All the Connecticut possessions were now, as on the preceding autumn, abandoned, and the whole labor of the summer fell in the hands of their Pennimite foes. Mr. Beach and his family started down the river in a canoe; tarrying a night at what is now Beach Grove, they liked the place, and made a settlement. The property lost was by no means inconsiderable, and the soldiers of the successful party were richly rewarded with the plunder.
Again Ogden retired from this fourth effectual expulsion of the Connecticut people, not doubting now, after this signal overthrow, that the contest was at an end, and the proprietaries secured in the peaceful possession of the valley forever.
A small garrison of 20 man was left as before, to take charge of the property, until the lessees should come out early in the spring, to resume their engagement to erect a suitable house and open a trade with the Indians.

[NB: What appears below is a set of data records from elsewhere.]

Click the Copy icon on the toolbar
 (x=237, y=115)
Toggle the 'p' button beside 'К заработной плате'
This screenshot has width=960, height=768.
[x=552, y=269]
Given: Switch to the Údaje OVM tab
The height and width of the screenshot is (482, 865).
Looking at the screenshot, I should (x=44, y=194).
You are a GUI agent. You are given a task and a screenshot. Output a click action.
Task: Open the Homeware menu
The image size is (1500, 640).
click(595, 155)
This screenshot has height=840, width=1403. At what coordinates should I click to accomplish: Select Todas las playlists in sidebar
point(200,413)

But the Susquehanna Company’s forces were like the Arab cavalry, or the far sweeping hurrah of the Cossacs of Don; however often forced to retreat, they renewed the struggle again and again, with tenfold vigor. Though the middle of December was passed, the second year of the Pennimite and Yankee war had not terminated. On the 18th of that month, suddenly, without the slightest previous notice, a "Hurrah for King George!" Started the sleeping garrison, to confidently secure even to keep a sentinel on duty, and Capt. Lazarus Stewart with 30 man, took possession of the Fort in behalf of the colony of Connecticut. Six of the garrison escaped nearly naked to the mountains; the others were as unceremoniously expelled as had been the previous Yankee tenants. The fugitives hasten to give information to Capt. Ogden, who in the midst of festal enjoyment, and the sweetest of all adulation to the ambitious mind, that of plaudits to a victorious Chief, was once more astounded with the heart-sickening annunciation, that his thrice-conquered Wyoming was lost, and the audacious Yankees were again in full possession.
Thus closed 1770, an ever memorable year in our interesting annals.